Sunday, 1 April 2018

Pendle Fire by Paul Southern @psouthernauthor #BlogBlitz @Bloodhoundbook #Review

Thank you for stopping by I hope everyone is having a lovely long weekend, today I'm taking part in the blog blitz for Pendle Fire by Paul Southern and sharing my review. First of all let's take a look at the description for the book...

Social worker Johnny Malkin is battling a crippling workload and a hostile local community. That’s on a good day: things are about to get a whole lot worse.

Two fourteen-year-old girls are found wandering Aitken Wood on the slopes of Pendle Hill, claiming to have been raped by a gang of men. With no female social workers available, Johnny is assigned to their case. But what, at first, looks like yet another incident of child exploitation takes a sinister turn when the girls start speaking of a forthcoming apocalypse.

When Johnny interviews one of the girls, Jenna Dunham, her story starts to unravel. His investigation draws him into a tight-knit village community in the shadow of Pendle Hill, where whispers of witchcraft and child abuse go back to the Middle Ages.
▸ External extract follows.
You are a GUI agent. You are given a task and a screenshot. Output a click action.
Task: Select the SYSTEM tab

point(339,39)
One name recurs: The Hobbledy Man. Is he responsible for the outbreaks of violence sweeping across the country?

Is he more than just myth?

Buy Link

The description for Pendle Fire definitely caught my attention especially the sinister whisperings surrounding The Hobbledy Man. I was interested in seeing how it could be mixed into the modern day story. The opening to the story had a dark and chilling edge which definitely caught my attention and carried through right to the end. It's safe to say that this story has a deep and darkly disturbing subject matter that was hard to read at times, mainly because this happens in real life. 
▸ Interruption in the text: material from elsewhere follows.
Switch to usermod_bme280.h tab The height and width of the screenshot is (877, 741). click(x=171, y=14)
I loved the addition of the supernatural to the story it wasn't overly done and brought an extra depth to the story that made things even more interesting. Paul Southern wove a very eerie myth into the modern day world really well but also had some very sinister characters that had a very threatening and poisonous effect.
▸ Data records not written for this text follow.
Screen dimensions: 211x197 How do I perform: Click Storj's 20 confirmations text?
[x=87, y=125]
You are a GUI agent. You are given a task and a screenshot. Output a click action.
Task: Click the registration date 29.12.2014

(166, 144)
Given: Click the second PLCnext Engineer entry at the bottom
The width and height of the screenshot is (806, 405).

I thought Johnny's character was engaging especially as he is trying to do his job but with limited resources. The plot is pretty fast paced and it didn't take me long to read with some parts providing plenty of tension and suspense. If you are a fan of a darker story then Pendle Fire would be perfect.

Four stars from me!

With thanks to Sarah at Bloodhound Books for my copy. This is my honest and unbiased opinion.

Paul Southern was born in the 1960s to itinerant parents who moved from city to city. He lived in Liverpool, Belfast, London and Leeds, then escaped to university, where he nearly died of a brain haemorrhage. After an unexpected recovery, he co-formed an underground indie group (Sexus). Made immediate plans to become rich and famous, but ended up in Manchester. Shared a house with mice, cockroaches, and slugs; shared the street with criminals. Five years later, hit the big time with a Warners record deal. Concerts at Shepherd’s Bush Empire, Melody Maker front cover, Smash Hits Single of the Week, Radio 1 and EastEnders. Mixed with the really rich and famous. Then mixed with lawyers. Ended up back in Manchester, broke. He got a PhD in English (he is the world's leading authority on Tennyson's stage plays!), then wrote his first novel, The Craze, based on his experiences of the Muslim community. He has three other published books and has written for ITV. He was shortlisted for a CWA Dagger award in 2002 and received positive reviews from national and international press, including The Guardian, Arena, Radio 4, Ladsmag, and Kirkus, amongst many others.